Your task — Up to and including the final line, retype each line of the records below, starting with the one that contains "Perguntas e Respostas (115, 2487)".

Supplied material —
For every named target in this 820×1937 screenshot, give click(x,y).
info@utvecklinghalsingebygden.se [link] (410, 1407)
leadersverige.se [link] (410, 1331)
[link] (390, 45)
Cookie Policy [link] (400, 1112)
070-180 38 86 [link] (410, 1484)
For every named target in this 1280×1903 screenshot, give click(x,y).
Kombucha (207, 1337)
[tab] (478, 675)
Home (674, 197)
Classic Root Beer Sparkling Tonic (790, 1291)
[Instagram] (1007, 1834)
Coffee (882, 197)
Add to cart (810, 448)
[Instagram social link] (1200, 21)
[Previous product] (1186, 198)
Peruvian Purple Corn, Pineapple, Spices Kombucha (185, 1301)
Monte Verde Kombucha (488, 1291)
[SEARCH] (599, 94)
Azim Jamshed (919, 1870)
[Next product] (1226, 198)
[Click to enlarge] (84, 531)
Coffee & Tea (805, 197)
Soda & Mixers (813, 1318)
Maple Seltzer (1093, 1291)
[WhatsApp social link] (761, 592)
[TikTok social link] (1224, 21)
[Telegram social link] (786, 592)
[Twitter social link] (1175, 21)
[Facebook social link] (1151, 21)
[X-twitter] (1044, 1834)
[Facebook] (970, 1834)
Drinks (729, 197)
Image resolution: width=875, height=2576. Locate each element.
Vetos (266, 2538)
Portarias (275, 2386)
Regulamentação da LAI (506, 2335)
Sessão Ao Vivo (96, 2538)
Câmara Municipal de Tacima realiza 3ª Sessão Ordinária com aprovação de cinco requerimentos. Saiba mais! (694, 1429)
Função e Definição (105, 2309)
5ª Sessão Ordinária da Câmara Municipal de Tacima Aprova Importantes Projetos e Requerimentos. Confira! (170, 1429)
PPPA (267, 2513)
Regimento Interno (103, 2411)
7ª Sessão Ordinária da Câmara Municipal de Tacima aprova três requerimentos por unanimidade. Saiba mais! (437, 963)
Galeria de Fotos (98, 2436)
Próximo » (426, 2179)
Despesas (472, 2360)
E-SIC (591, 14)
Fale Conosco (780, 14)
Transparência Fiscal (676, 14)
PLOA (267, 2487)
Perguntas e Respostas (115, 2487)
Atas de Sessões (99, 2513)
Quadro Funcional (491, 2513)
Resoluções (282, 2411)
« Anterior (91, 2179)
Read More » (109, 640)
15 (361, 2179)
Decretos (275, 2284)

Result for this exercise —
Perguntas e Respostas (115, 2487)
Atas de Sessões (99, 2513)
Quadro Funcional (491, 2513)
Resoluções (282, 2411)
« Anterior (91, 2179)
Read More » (109, 640)
15 (361, 2179)
Decretos (275, 2284)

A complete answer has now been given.